Drinking It In Along the Unique Alsace Wine Route


Published On: December 22, 2023
hilly and mountainous view of countryside in France with town or village of buildings with red roofs

For visitors to Alsace, an appreciation of a strong sense of identity is one of the key takeaways. At the top of the list of things for which Alsace is known, there’s food and wine: specifically, excellent white wine to complement regional gastronomic delights such as choucroute (sauerkraut) and Kugelhopf, the traditional spongy raisin-dotted ring cake.

Bordered by Switzerland and Germany, this eye-catching corner of northeastern France is marked by gentle rolling landscapes, medieval villages where colorful flower boxes adorn half-timbered houses, 800-year-old churches, clock towers, hundreds of impressive castles, and plenty of agriculture.

Two international airports serve the region: Basel-Mulhouse-Freiburg and Strasbourg-Entzheim. Alternatively, get there via frequent service on the TGV fast train from Paris, departing from Gare de l’Est and arriving at Strasbourg in less than two hours.

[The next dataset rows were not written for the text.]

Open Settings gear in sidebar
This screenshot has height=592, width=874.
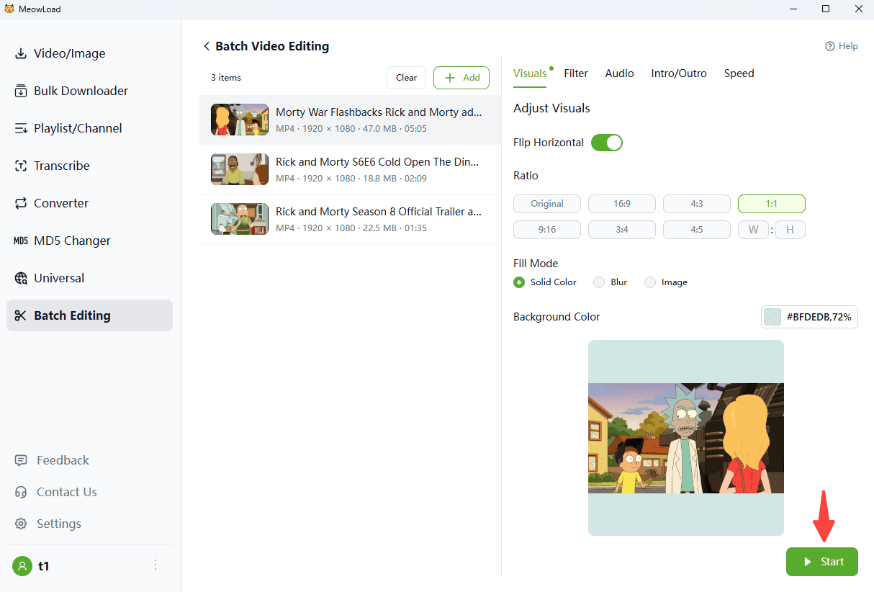[x=22, y=524]
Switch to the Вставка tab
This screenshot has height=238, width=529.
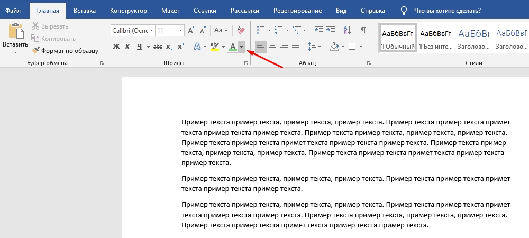click(x=85, y=10)
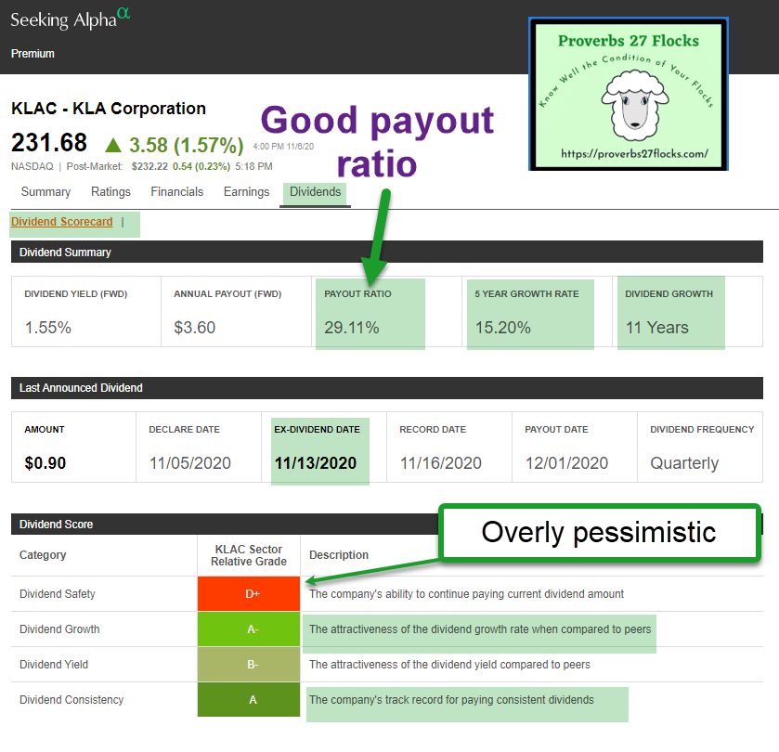This screenshot has width=779, height=752.
Task: Click the Seeking Alpha logo
Action: click(x=63, y=20)
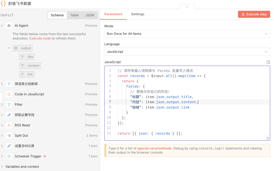Select the Schema input view
The image size is (274, 171).
[x=57, y=15]
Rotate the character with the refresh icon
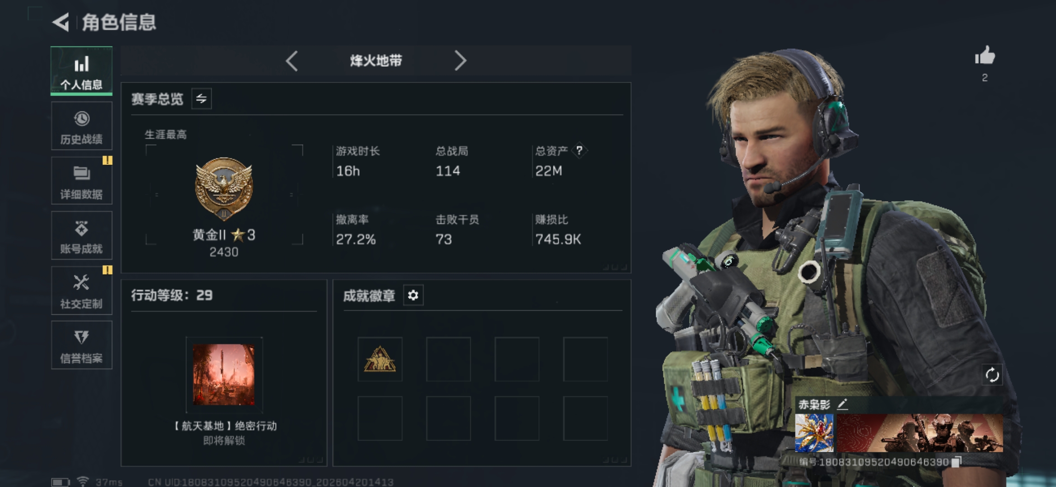The width and height of the screenshot is (1056, 487). click(992, 375)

Woman walking among yellow vines toward vineyard

Balade dans le vignoble // Photo courtesy of Visit Alsace


The Vosges mountains create a curtain between Alsace and the rest of the country, giving this region the least rainfall in France. The soils are limestone, sandstone, and clay-marl in vineyards at an altitude of approximately 650 to 1200 feet. A late season allows for slow and progressive ripening. About 90 percent of the wine from Alsace is white; the four “Noble Grapes of Alsace” are Riesling, Gewürztraminer, Pinot Gris, and Muscat.

When the vine is at least ten years old, with deep enough roots to nourish the grapes with all the elements of the terroir, the Alsace Grand Cru AOC classification is permitted. Only the best juices from single estates are used for the production of Grands Crus, for which Alsace is known.


hillside vineyard with yellow plants in foreground and village in background



Stretching across fertile Rhine River plains and framed by the foothills of the Vosges mountain range, the Alsace Wine Route is ideal for sightseeing and tasting. As wine routes go, this one, founded in 1953, is a delightfully manageable 105 miles between Marlenheim and Thann. Some drive it, some hike it, and others cycle it at a leisurely pace.

Centered around the market town of Colmar, the route encompasses 720 wine producers, passing through 119 wine-growing villages, including Wissembourg, Obernai, Ribeauvillé, Riquewihr, and Guebwiller. Be sure to stop in some of France’s favorite villages (as voted by locals, according to the tourist board) — Eguisheim, Bergheim, and Kaysersberg, the birthplace of Nobel Peace Prize winner Dr. Albert Schweitzer.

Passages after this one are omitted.